From: Eric J. Bowman <eric@bisonsystems.net>
Date: Mon, 31 Jan 2011 12:13:23 -0700
To: nathan@webr3.org
Cc: ashok.malhotra@oracle.com, Jonathan Rees <jar@creativecommons.org>, Larry Masinter <masinter@adobe.com>, Yves Lafon <ylafon@w3.org>, Noah Mendelsohn <nrm@arcanedomain.com>, "www-tag@w3.org" <www-tag@w3.org>
Message-Id: <20110131121323.7a3e83cd.eric@bisonsystems.net>
Nathan wrote:
> 
> Thus, a media type would always be identified by a URI, and when 
> referring to a media type one could use the token for registered 
> types, and full URI for unregistered.
> 

Just to point out again, there's no such thing as an "unregistered
media type"; there are strings which *are* media types, as they appear
in the registry, and there are strings which *are not* media types, as
only what appears in the registry is, by definition, a media type.  So
a URI will never be a media type, because media types aren't first-
class objects (they're registry entries).

Allowing URIs as tokens will immediately result in Content-Type
referring to data types, instead of processing models, by insinuating
that media types are first-class objects on the network.  As Web
architecture stands, media types simply don't work like that, so they
can't be assigned URIs.  What processing model is described by this?
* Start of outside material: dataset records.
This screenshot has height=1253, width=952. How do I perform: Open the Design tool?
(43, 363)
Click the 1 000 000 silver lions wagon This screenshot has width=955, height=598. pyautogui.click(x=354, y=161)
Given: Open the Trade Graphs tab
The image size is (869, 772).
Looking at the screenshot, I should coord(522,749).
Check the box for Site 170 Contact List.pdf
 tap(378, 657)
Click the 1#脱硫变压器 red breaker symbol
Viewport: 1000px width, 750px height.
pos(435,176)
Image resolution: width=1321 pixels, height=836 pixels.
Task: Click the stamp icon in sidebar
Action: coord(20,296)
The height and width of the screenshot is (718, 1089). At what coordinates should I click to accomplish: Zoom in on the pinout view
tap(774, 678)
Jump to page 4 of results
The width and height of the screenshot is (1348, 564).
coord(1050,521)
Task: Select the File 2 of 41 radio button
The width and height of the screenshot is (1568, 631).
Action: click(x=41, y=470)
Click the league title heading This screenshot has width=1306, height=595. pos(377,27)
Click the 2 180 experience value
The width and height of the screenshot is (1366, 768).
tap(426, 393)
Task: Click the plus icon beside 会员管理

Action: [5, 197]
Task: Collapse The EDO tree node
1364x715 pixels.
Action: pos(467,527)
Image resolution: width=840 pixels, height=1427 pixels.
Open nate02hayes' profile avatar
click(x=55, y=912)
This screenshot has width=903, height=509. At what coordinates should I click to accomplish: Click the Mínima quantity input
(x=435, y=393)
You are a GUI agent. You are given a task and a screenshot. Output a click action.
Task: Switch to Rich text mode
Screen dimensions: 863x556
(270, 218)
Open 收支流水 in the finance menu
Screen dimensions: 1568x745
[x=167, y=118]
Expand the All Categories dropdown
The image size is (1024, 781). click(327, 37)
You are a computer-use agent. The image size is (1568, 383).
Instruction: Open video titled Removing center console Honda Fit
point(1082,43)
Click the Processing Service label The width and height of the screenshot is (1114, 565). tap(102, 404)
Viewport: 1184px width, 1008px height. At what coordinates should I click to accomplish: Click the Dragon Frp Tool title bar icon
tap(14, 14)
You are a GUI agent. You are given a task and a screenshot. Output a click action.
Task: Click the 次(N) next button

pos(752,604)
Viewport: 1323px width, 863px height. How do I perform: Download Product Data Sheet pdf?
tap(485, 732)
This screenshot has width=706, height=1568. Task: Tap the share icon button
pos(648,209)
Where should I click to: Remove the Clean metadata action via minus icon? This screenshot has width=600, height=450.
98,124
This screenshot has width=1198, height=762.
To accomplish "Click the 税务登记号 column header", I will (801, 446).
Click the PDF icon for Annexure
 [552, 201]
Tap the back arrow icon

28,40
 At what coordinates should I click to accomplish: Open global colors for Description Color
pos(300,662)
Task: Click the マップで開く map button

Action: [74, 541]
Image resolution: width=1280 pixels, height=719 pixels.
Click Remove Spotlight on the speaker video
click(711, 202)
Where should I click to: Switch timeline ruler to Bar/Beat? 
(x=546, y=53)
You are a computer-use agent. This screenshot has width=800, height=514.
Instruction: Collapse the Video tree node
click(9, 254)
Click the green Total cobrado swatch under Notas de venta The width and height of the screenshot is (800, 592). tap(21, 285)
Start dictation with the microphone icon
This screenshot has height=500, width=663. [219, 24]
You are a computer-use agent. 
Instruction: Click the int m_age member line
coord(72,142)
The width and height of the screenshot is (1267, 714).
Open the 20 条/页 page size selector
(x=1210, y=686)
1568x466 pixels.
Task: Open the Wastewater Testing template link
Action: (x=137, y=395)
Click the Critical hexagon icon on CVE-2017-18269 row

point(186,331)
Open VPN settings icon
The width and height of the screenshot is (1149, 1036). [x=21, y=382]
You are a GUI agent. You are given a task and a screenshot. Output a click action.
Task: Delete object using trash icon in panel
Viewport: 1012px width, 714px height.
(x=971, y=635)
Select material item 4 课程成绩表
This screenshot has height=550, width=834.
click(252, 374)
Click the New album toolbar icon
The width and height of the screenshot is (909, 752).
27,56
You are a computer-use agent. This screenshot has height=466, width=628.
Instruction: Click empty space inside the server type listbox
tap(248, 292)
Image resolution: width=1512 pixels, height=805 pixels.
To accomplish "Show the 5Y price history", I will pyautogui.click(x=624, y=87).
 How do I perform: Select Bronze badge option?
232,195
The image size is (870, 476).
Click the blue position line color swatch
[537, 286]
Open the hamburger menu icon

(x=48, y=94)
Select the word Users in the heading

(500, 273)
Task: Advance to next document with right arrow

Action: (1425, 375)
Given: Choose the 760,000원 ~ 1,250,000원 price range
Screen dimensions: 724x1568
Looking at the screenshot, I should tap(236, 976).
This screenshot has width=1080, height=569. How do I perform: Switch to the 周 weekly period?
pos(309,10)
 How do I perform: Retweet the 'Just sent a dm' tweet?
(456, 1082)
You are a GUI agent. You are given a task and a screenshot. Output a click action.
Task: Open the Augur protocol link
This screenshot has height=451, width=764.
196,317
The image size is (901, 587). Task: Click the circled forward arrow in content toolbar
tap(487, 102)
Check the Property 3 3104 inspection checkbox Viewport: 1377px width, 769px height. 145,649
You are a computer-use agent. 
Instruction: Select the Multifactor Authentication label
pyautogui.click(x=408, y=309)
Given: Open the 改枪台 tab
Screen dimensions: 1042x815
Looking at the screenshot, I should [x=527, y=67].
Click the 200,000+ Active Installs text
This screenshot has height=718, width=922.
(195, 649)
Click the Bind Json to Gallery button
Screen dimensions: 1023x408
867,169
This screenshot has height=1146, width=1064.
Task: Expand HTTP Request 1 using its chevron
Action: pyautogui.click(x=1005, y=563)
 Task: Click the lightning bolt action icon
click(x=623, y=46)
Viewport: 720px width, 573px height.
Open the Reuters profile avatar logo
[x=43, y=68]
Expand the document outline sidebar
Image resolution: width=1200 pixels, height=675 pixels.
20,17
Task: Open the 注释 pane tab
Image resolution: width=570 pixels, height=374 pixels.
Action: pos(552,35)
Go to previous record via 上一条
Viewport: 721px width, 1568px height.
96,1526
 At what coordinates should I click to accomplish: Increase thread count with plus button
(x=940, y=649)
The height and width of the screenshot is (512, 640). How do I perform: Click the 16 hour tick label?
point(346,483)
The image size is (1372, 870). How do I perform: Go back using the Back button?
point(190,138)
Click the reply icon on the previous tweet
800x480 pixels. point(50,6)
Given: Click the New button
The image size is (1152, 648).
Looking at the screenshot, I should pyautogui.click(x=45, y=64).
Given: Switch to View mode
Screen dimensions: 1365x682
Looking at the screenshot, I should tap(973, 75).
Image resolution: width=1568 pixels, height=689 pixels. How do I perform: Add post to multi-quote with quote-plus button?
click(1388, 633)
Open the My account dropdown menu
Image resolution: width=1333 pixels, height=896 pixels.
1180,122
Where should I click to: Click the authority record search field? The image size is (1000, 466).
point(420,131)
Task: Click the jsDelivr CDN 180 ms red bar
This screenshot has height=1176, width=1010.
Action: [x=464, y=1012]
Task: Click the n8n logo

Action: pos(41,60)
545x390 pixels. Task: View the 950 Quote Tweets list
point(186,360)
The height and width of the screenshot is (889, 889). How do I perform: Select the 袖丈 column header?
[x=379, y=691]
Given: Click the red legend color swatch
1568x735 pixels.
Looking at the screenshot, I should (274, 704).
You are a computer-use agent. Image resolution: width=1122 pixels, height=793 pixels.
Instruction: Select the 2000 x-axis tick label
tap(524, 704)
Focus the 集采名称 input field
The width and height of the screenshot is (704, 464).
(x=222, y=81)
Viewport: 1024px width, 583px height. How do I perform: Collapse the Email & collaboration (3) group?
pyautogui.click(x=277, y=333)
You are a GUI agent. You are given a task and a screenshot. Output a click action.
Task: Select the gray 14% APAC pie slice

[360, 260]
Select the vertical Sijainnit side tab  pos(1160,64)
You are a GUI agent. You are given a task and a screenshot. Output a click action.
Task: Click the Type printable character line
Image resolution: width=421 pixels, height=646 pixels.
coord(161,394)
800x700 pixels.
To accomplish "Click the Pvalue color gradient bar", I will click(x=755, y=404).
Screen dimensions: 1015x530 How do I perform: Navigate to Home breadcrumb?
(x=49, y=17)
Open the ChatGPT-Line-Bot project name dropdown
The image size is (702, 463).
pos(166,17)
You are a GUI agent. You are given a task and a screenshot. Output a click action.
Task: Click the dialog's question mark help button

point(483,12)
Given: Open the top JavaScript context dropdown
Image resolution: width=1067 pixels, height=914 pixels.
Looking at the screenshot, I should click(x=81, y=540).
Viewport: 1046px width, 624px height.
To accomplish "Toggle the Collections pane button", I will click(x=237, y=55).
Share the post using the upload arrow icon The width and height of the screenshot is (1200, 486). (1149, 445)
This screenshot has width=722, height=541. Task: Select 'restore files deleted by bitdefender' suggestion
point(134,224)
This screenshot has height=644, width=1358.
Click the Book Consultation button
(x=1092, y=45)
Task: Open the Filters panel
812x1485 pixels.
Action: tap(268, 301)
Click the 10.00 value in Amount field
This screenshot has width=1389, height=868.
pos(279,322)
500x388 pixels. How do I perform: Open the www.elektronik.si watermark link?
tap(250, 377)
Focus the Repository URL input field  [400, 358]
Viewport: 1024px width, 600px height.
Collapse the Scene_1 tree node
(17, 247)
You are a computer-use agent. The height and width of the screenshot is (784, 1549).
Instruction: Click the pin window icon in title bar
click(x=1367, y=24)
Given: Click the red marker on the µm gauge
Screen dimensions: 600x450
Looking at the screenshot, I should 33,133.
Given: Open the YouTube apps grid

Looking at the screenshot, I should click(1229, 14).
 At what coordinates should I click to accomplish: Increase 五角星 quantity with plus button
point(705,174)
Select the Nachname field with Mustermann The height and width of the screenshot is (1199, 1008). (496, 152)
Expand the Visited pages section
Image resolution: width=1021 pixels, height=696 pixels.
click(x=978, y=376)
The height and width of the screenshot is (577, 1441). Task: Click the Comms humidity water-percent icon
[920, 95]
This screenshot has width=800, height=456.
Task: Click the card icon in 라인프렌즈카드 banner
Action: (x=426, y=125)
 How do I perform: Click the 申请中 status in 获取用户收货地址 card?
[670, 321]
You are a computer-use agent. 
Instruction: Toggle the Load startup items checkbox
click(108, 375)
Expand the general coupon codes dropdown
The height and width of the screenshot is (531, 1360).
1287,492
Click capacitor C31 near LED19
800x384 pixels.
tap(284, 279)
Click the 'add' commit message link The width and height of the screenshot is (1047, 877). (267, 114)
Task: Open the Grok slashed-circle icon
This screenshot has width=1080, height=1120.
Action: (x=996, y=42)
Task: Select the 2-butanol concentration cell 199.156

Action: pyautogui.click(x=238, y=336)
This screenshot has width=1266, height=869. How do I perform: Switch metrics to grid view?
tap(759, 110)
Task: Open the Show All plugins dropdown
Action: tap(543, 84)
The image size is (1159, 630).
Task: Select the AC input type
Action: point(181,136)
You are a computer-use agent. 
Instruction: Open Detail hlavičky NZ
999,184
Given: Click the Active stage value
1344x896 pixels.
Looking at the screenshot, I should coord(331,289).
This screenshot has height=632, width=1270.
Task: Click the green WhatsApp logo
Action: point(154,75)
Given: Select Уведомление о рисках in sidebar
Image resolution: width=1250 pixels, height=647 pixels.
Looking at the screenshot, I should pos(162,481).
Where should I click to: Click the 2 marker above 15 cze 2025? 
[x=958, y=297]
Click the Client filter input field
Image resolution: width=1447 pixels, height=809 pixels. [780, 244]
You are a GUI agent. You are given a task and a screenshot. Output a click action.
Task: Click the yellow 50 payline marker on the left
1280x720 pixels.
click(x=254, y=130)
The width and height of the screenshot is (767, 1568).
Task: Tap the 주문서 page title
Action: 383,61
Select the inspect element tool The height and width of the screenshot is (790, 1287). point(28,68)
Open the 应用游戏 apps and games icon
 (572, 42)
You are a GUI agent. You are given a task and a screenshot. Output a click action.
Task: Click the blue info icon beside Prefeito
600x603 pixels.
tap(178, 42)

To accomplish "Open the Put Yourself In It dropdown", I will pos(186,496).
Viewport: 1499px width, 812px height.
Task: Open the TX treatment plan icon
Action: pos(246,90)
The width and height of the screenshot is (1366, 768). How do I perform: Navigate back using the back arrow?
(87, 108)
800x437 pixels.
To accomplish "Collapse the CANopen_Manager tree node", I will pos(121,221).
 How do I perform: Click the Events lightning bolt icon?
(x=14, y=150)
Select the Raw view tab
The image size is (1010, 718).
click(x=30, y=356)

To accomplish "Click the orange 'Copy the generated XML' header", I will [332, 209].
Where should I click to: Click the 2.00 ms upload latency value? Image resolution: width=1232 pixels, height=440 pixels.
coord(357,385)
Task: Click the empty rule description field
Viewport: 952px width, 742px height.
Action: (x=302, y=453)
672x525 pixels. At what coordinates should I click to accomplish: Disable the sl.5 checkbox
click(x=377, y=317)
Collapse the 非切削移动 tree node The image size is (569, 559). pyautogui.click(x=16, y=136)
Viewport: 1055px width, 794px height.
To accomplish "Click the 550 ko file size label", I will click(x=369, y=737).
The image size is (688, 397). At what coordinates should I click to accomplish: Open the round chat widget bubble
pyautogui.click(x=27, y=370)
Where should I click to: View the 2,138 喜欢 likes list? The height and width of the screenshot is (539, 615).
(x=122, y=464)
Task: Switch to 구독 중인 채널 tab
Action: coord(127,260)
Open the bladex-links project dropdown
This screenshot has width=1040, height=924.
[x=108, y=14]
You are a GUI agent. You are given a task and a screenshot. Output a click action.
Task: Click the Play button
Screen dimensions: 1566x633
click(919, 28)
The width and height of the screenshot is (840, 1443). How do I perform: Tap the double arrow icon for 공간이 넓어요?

Content-Type: http://tools.ietf.org/html/rfc3023

Even if you give a media type a URI, since media types aren't first-
class objects, it will always be just as ambiguous as using the URI of
the data type.  Unless the entire existing system is scrap-heaped and
rewritten such that media type definitions like RFC 3023 are only
allowed to reference one media type, or change things such that data
types have 1:1 identifiers instead of being part of a family -- except I
thought the purpose here was fixing the registry, not re-architecting
the Internet.  ;-)

The best way to make the problem of *anything* appearing in Content-
Type _worse_, is to allow URIs as tokens, since that requires media
types to be recast as first-class objects -- which they're not.